Mihir Bose: Football’s moral quagmire

mihir

Let us get this right. Luis Suarez is no more a cheat than most football players. I agree with those that argue that the moral spasm his handball goal has evoked is way over the top if not a touch hypocritical. I wonder if the critics have been to many football matches or if they have perhaps been too busy with other things to concentrate on what they are seeing.

If we are saying Suarez was cheating, then how is that different from when a player claims a throw, or a corner, when he knows very well the ball has come off not the opposition, but himself or one of his team mates? Or when a goalkeeper, having faintly finger tipped the ball over the goal, pretends he has not but that the ball has come off the opposing forward. He is saying this in order to persuade the referee not to give a corner which could be a goal scoring opportunity for the opposition. As far as I am concerned all these incidents amount to cheating.

The Suarez critics will argue that such incidents are gamesmanship not cheating and that in all sport there is gamesmanship. In their
view Suarez’s crime is he used his hands to score a goal. And while claiming a corner when it is not a corner may not be in the Corinthians spirit, the game talks so much about, it is actually part and parcel of trying to bend the rules in the hope nobody will notice and the side benefit. I am afraid I do not see the difference because in essence that is also what Suarez did. Indeed, all the evidence suggests that he expected to be discovered and the goal disallowed.

The fact is that unlike nearly all other sports, football has always tolerated, if not encouraged, such behaviour, call it gamesmanship, call it what you like. What makes all this worse is that even when there is blatant cheating, the penalty football imposes on the wrong doer means he can often benefit from his crime. Indeed Suarez, himself, provided us with that lesson during the 2010 World Cup in South Africa.

Suarez

Let us recall that now infamous Uruguay v Ghana quarter-final when in the dying seconds of extra-time, with Ghana confident it would make history and become the first African side to reach the last four, Suarez prevented a certain goal.

And how did he do it?

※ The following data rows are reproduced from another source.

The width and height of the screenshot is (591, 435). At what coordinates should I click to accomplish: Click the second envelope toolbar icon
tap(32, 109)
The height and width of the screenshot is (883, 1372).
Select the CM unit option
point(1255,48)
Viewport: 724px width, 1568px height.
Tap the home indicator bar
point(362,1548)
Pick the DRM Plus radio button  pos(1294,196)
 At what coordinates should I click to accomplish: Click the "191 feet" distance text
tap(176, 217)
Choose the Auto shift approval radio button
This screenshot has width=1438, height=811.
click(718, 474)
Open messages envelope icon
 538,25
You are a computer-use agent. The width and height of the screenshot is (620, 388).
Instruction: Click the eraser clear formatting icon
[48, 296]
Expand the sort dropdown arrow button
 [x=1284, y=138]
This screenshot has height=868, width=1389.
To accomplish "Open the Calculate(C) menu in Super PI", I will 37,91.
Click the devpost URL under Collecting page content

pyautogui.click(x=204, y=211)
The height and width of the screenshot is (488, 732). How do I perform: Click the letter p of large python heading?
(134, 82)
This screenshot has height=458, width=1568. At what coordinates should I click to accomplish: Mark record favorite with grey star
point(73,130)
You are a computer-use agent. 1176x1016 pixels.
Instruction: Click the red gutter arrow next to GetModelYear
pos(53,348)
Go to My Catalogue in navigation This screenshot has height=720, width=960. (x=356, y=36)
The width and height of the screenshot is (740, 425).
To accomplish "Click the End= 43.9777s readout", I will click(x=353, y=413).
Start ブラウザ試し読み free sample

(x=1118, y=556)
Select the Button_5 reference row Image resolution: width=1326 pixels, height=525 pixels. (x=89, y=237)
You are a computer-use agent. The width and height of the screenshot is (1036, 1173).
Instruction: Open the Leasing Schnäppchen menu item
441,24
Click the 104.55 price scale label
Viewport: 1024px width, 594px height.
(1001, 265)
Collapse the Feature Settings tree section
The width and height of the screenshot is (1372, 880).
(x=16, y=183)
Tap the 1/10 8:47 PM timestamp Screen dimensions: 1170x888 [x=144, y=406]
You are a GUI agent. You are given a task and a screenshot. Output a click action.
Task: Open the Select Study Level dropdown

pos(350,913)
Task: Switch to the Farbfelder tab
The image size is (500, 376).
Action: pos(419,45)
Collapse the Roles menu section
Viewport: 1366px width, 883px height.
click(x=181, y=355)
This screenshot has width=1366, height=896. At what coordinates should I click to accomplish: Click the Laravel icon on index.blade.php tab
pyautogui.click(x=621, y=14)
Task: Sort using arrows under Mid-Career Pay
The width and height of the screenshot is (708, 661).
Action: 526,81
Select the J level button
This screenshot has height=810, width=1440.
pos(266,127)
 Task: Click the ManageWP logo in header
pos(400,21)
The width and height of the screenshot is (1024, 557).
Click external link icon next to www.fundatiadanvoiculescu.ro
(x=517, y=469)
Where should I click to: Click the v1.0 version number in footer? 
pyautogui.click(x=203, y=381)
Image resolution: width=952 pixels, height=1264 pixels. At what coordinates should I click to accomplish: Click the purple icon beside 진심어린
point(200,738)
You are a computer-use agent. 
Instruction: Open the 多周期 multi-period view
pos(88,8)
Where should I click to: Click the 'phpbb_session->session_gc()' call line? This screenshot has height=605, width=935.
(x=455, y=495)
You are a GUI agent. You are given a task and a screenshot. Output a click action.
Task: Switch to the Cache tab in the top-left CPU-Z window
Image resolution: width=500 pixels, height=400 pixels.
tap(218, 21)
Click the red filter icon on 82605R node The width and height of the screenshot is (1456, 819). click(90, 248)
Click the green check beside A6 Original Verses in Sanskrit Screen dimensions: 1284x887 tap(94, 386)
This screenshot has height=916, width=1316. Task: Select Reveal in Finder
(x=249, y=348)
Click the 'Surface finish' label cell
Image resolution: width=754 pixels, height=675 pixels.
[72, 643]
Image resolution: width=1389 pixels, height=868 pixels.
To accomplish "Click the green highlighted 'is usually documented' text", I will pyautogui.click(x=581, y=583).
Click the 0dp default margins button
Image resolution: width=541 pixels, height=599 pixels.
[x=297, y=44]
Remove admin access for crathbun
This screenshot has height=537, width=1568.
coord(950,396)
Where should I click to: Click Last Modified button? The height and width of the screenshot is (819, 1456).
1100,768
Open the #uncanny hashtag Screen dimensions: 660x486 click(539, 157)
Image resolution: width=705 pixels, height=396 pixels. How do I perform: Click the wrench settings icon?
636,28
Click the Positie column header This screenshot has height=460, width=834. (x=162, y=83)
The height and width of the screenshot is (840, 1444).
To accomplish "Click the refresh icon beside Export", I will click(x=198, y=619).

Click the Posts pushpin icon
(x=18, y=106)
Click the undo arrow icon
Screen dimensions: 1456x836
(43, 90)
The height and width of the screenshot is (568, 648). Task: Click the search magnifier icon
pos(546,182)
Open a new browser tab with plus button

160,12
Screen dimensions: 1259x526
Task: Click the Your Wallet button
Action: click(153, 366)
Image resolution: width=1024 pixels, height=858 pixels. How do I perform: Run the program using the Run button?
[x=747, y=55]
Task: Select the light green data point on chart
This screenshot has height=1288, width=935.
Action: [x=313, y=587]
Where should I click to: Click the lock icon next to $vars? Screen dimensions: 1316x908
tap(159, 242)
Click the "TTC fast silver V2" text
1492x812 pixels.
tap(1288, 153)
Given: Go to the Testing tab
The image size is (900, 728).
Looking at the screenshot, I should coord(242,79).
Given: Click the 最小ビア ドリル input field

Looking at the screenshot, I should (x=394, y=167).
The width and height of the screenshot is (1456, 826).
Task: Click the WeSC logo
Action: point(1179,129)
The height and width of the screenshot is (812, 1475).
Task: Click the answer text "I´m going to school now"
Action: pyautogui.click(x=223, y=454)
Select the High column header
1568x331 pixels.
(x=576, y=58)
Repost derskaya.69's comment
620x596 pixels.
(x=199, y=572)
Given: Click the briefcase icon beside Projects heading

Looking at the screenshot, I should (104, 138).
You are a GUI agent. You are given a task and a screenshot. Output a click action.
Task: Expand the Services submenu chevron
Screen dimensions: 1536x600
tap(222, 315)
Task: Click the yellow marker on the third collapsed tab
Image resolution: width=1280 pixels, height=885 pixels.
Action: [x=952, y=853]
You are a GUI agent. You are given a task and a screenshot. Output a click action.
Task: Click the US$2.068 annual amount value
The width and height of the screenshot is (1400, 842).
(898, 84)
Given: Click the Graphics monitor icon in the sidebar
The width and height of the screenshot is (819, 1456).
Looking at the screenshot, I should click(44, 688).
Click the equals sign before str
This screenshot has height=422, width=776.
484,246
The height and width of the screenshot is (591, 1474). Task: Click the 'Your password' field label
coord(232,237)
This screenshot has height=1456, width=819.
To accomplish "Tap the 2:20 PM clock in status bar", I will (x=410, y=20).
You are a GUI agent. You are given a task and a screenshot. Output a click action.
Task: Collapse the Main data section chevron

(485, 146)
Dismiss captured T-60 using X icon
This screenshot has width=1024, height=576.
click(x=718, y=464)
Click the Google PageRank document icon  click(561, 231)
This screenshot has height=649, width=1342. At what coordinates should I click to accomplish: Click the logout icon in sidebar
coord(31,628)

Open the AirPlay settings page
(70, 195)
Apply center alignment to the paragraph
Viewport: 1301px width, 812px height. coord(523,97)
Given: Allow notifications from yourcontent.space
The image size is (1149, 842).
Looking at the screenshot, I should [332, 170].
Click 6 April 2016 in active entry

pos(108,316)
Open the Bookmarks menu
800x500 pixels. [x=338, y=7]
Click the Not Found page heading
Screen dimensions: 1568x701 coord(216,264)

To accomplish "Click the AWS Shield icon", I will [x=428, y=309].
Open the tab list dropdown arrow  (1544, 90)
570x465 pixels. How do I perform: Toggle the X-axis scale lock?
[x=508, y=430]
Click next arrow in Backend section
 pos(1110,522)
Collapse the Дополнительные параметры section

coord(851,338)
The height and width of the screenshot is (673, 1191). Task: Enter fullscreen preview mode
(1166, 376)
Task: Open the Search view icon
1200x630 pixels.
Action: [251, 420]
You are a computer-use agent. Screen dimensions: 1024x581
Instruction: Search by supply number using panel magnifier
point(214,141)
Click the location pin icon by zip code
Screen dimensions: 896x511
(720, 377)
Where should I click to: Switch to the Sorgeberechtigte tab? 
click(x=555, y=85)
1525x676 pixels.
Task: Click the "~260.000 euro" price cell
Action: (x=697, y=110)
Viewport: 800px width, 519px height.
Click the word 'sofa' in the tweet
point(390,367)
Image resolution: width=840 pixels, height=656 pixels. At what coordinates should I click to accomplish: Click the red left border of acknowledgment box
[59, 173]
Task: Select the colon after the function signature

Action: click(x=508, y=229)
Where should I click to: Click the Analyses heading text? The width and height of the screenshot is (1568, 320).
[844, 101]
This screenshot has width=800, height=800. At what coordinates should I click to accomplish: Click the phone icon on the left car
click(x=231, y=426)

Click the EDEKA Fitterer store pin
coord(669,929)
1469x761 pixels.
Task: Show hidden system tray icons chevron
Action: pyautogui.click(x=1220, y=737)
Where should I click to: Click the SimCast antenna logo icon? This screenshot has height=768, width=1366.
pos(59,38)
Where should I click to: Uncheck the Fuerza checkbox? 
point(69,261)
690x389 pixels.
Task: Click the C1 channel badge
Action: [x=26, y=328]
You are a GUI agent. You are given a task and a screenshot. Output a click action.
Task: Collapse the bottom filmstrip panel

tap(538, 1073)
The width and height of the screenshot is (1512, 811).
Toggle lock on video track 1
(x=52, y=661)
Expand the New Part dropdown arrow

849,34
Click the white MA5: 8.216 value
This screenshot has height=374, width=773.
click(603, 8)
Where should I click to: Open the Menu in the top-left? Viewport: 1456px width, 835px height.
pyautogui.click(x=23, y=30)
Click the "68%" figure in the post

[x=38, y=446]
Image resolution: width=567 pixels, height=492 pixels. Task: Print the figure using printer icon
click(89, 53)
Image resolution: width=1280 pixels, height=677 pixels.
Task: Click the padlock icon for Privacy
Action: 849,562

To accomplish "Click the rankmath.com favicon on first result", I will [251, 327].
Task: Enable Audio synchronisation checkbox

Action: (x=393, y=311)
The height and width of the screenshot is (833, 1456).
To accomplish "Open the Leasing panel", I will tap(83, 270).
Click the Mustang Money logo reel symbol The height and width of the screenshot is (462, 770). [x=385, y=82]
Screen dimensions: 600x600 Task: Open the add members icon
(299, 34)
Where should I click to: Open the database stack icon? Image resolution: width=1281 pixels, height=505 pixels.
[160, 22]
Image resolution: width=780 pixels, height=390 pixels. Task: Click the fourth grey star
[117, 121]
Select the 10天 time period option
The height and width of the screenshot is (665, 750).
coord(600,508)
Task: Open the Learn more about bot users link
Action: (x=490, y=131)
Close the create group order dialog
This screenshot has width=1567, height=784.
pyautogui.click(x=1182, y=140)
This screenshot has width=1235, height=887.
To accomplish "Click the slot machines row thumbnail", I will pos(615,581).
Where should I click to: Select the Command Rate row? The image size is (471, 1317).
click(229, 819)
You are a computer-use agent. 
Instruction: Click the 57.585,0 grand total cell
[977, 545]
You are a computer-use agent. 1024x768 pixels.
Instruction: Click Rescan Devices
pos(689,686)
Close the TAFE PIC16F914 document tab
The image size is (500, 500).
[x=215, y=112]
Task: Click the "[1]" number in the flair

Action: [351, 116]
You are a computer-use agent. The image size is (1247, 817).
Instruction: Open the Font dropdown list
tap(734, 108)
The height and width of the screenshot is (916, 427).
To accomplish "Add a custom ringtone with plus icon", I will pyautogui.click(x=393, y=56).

Very simple, stationed on the line he used his hand to prevent it. He knew he would be sent off and Ghana given a penalty. But if Ghana missed it would be a lifeline for his team. So it proved when the Ghanaian striker Asamoah Gyan skimmed the crossbar with the last kick of the game. Suarez and his team mates celebrated. They had even more cause to rejoice when with match going into a penalty shoot-out, Uruguay won and got to the semi-finals for the first time since 1970.

The result was that an offence that had led to a penalty against his team made Suarez a Uruguayan hero. And last year when asked whether
he would do it again, Suarez said he would if it meant helping his team.

I recall discussing the incident soon after it happened with Ali Backer, the man who ran South African cricket and saw its transition from a white game to a game fit for a rainbow nation. He also introduced technology into cricket. Indeed, the first time television was used to make a decision in a Test match came in the inaugural series between South Africa and India. Then it was not the men in the middle but the third umpire, sitting in a room in the Durban pavilion, who decided that a Jonty Rhodes throw had indeed run out Sachin Tendulkar.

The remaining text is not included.